С другой стороны зала распахнулась дверь, вошел Агиляр. Без доспехов он выглядит совсем юношей, в плечах широк, а в поясе узок, могучая грудь и плоский живот, чистое лицо. Улыбнулся широко, зубы один к одному, сказал сочувствующе:
— Вижу на ваших лицах недоумение… Понимаю, на что направлено, потому скажу сразу, не дожидаясь вопросов. Да, заранее простите, а то вы из вашей деликатности не решитесь сразу, будете терзаться всякими думами…
Гендельсон сказал учтиво:
— Ну что вы, сэр Агиляр, как вы можете подумать…
Но в голосе его звучало замешательство, а в глазах стоял вопрос.
Агиляр хохотнул:
— Ну да, не продал ли я душу дьяволу за молодость?.. Нет, мои друзья… позвольте вас называть так. Просто издавна род наш наделен странной особенностью, но я благословляю ее: мы остаемся молодыми до самой смерти… Мне шестьдесят семь лет, скоро господь призовет меня на свой суд. Увы, вечная жизнь никому не дана… расплатой за молодость будет лишь то, что умирать в молодом теле, наверное, очень тягостно… Ну, не будем о грустном! Я ответил на ваш невысказанный вопрос, а теперь посмотрим, что приготовили наши умельцы на кухне…
На лице Гендельсона проступило сильнейшее облегчение. Агиляр посмеивался, он сел во главе стола, нам указал на места рядом. На блюдах уже разложены ломти холодного мяса: копченого, вяленого, жареного, сушеного, как и десяток видов рыбы, овощи, зелень — это все для того, чтобы разжечь аппетит перед главными блюдами, горячим, но мы с Гендельсоном накинулись и на эту холодную закуску так, словно это последнее, что увидим до самого Кернеля.

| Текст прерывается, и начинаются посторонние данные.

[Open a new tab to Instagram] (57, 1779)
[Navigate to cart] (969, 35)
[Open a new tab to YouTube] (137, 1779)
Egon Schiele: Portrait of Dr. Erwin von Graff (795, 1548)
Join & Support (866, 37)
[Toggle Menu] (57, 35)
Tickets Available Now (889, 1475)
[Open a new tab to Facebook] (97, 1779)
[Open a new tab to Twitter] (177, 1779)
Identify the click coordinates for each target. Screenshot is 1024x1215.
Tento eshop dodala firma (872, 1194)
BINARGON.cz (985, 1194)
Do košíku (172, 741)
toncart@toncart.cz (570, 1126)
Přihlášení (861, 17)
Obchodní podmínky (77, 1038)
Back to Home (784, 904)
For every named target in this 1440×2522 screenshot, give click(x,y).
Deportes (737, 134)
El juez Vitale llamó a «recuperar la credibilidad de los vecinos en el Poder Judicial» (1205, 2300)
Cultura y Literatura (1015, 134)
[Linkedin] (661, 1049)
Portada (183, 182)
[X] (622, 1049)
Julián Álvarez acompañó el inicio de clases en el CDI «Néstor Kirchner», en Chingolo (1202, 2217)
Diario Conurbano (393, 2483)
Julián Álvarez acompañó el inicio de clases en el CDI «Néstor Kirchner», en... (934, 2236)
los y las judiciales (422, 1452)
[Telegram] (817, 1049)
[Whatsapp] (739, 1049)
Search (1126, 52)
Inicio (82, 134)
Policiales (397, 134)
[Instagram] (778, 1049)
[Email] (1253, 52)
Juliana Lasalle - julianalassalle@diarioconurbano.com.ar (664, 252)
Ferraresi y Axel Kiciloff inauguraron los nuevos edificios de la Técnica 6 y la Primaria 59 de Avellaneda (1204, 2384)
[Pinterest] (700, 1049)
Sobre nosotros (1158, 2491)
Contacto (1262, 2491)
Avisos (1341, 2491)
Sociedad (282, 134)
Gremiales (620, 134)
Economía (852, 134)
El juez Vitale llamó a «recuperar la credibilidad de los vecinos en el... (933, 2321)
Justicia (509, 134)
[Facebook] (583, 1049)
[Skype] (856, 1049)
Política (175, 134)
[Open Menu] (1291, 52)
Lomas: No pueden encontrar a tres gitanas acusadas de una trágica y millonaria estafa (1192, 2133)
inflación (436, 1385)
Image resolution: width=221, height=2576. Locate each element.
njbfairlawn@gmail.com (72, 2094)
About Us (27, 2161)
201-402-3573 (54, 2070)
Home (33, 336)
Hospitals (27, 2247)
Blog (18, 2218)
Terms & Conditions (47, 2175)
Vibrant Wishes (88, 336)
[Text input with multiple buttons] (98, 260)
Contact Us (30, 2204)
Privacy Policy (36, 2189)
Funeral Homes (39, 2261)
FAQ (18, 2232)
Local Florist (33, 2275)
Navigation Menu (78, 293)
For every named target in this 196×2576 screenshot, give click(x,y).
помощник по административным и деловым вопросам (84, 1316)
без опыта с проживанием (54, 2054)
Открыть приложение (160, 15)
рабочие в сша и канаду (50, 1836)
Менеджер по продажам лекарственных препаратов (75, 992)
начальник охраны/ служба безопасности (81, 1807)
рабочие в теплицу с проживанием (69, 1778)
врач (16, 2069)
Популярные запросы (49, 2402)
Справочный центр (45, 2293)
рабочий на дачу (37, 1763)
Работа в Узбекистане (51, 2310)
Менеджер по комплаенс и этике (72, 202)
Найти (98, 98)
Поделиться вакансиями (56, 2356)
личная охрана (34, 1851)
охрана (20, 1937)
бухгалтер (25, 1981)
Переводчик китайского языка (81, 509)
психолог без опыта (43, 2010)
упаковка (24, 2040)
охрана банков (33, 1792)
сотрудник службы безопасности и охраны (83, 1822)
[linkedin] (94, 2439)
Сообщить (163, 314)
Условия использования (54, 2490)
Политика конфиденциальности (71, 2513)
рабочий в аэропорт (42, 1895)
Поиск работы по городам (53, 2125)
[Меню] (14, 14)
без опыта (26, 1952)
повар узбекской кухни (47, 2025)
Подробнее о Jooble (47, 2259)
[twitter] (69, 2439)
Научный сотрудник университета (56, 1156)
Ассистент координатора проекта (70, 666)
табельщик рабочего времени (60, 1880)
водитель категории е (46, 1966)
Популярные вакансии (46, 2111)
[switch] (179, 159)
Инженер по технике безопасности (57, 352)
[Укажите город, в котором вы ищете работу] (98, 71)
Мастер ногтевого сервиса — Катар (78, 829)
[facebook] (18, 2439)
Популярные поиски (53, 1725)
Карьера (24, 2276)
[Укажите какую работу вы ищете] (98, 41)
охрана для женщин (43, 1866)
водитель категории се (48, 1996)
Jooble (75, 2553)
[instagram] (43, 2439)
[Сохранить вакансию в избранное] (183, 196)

В комнату вбежала молодая женщина. Я ее сперва принял за подростка: рост средний, сложение — тоже, быстрая, гибкая, железо на голых плечах, короткий плащ развевается сзади, как крылья. Обнажена до пояса, если не считать ремень перевязи через прямое плечо. Длинные темные волосы трепались за спиной, но, подбежав к нам, тряхнула головой, и длинная прядь прикрыла левую грудь. Другая осталась обнаженной, потому я, уставившись на дивной формы выпуклость, если честно, не сразу рассмотрел, что девушка держит в руке. Да, в правой — меч, ржавый по самую рукоять, но в левой…
Я икнул и отложил нож и двузубую вилку. В левой руке красотка цепко держала за густые длинные волосы человеческую голову. С нее все еще срывались темные капли, на полу от двери цепочка черных выпуклых пятен, похожих на бегущих за нею жуков.